• _Work instruction_
Reproduction without pictures: print every entry precisely as written.
_ _ _
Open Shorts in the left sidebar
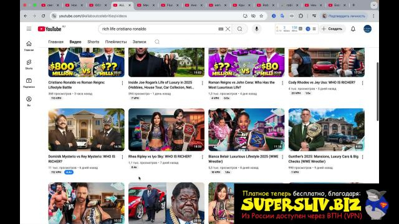 (29, 65)
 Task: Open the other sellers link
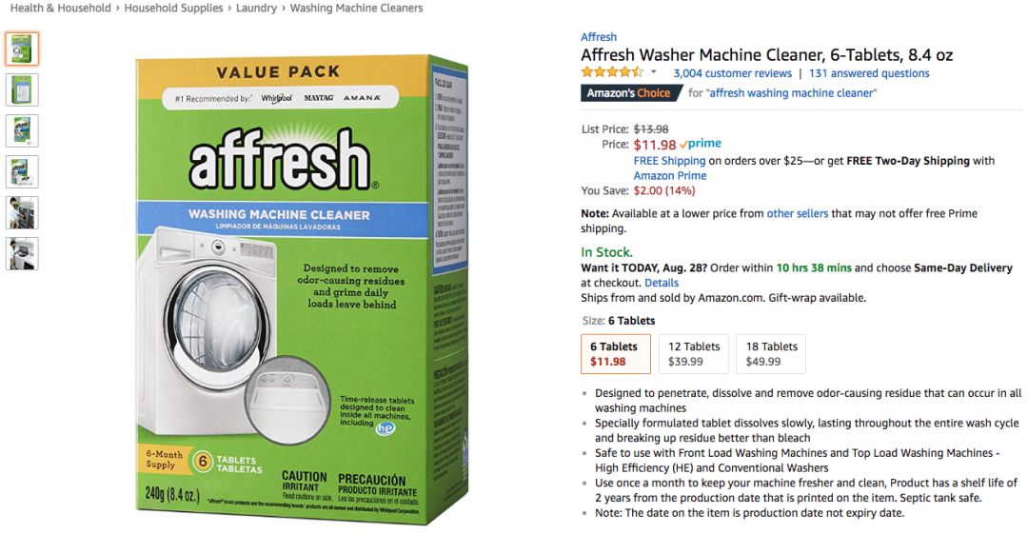pyautogui.click(x=798, y=213)
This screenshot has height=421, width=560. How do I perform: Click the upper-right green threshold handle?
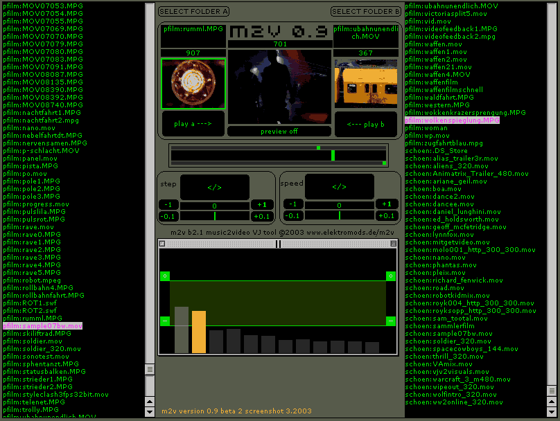point(391,276)
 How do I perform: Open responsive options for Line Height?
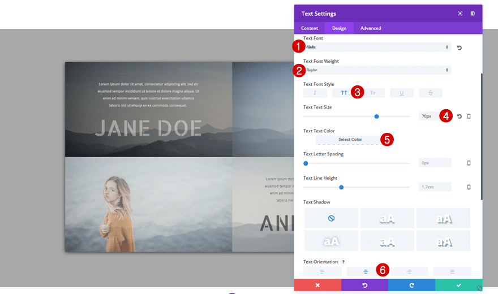point(469,187)
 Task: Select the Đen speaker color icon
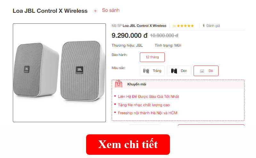(174, 71)
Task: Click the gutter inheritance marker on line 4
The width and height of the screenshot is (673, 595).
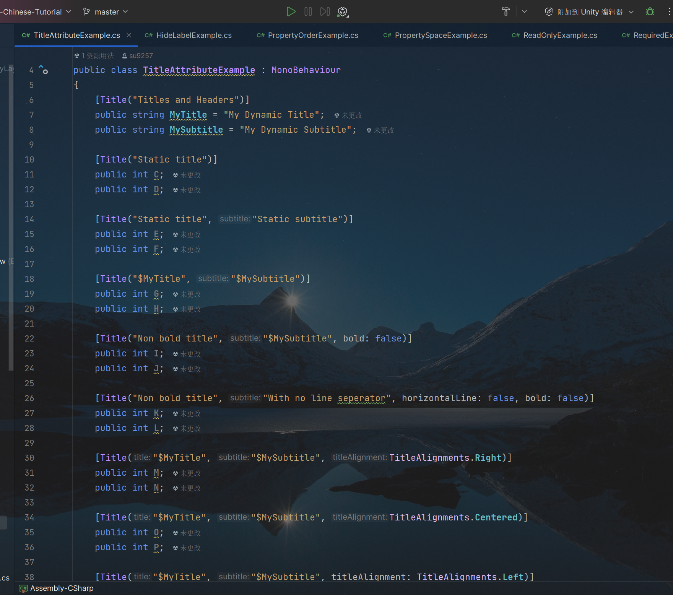Action: click(43, 70)
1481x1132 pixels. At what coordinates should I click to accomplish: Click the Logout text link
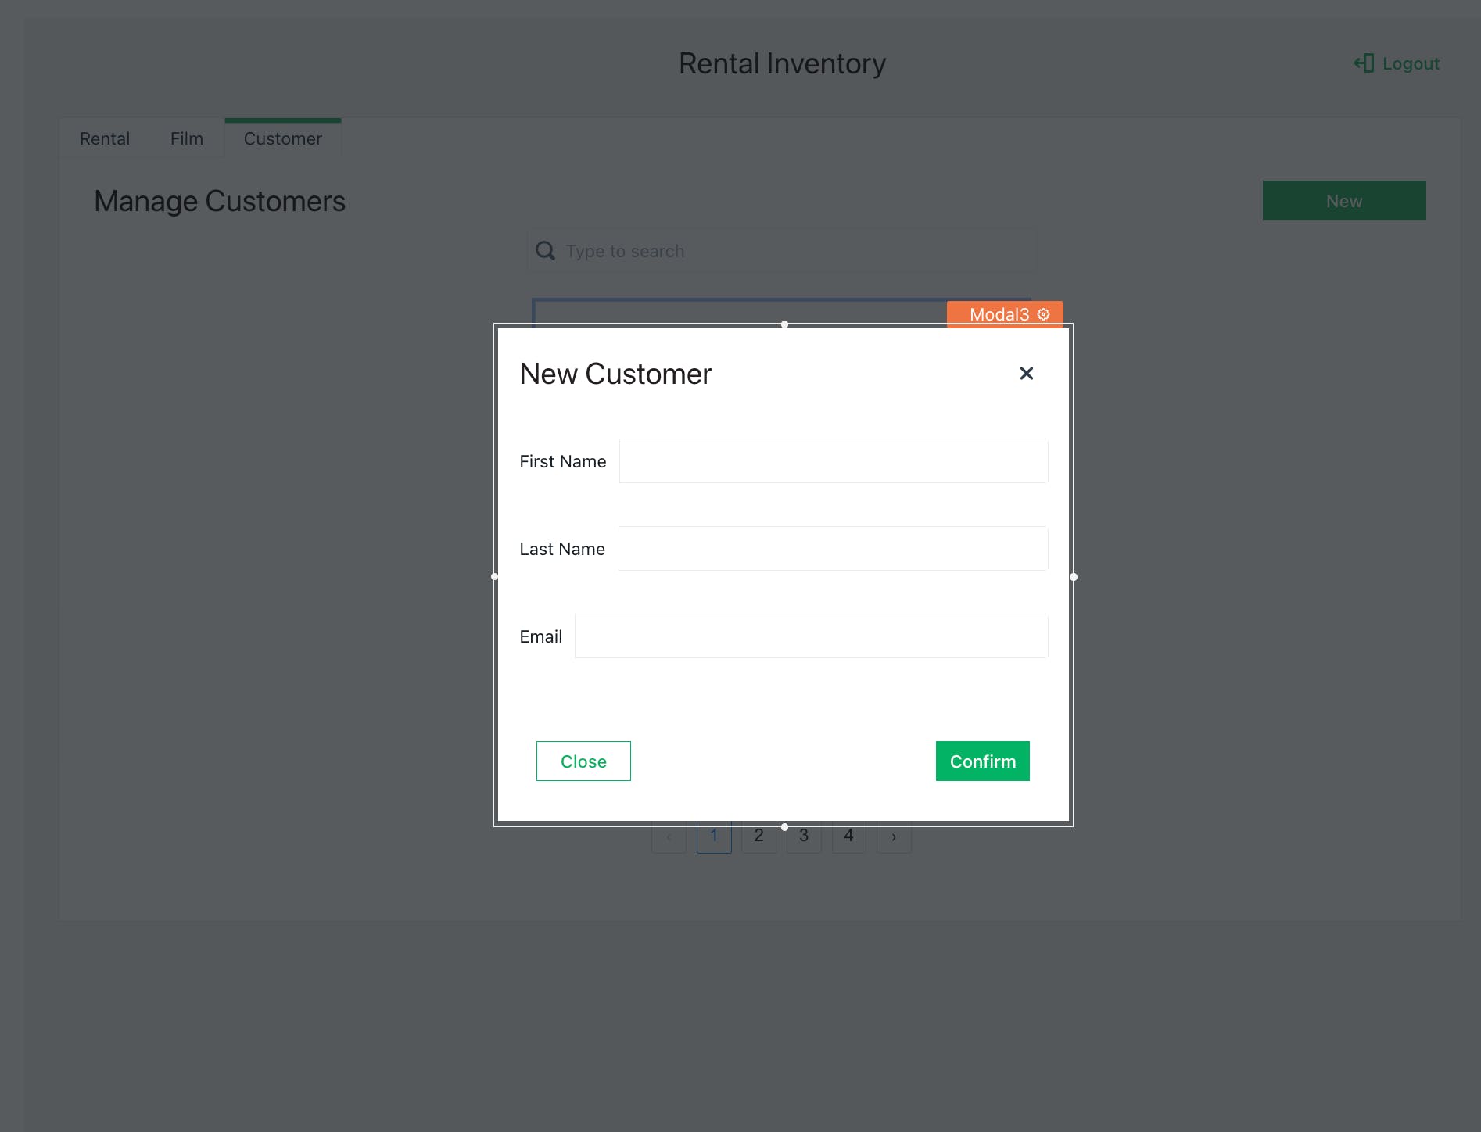pyautogui.click(x=1411, y=63)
_ _ _
• _Solution below_
Open Shorts in the left sidebar
 (29, 65)
 Task: Open the other sellers link
pyautogui.click(x=798, y=213)
This screenshot has height=421, width=560. How do I perform: Click the upper-right green threshold handle?
point(391,276)
 How do I perform: Open responsive options for Line Height?
point(469,187)
 Task: Select the Đen speaker color icon
(174, 71)
Task: Click the gutter inheritance marker on line 4
The width and height of the screenshot is (673, 595).
Action: click(43, 70)
1481x1132 pixels. At what coordinates should I click to accomplish: Click the Logout text link
pyautogui.click(x=1411, y=63)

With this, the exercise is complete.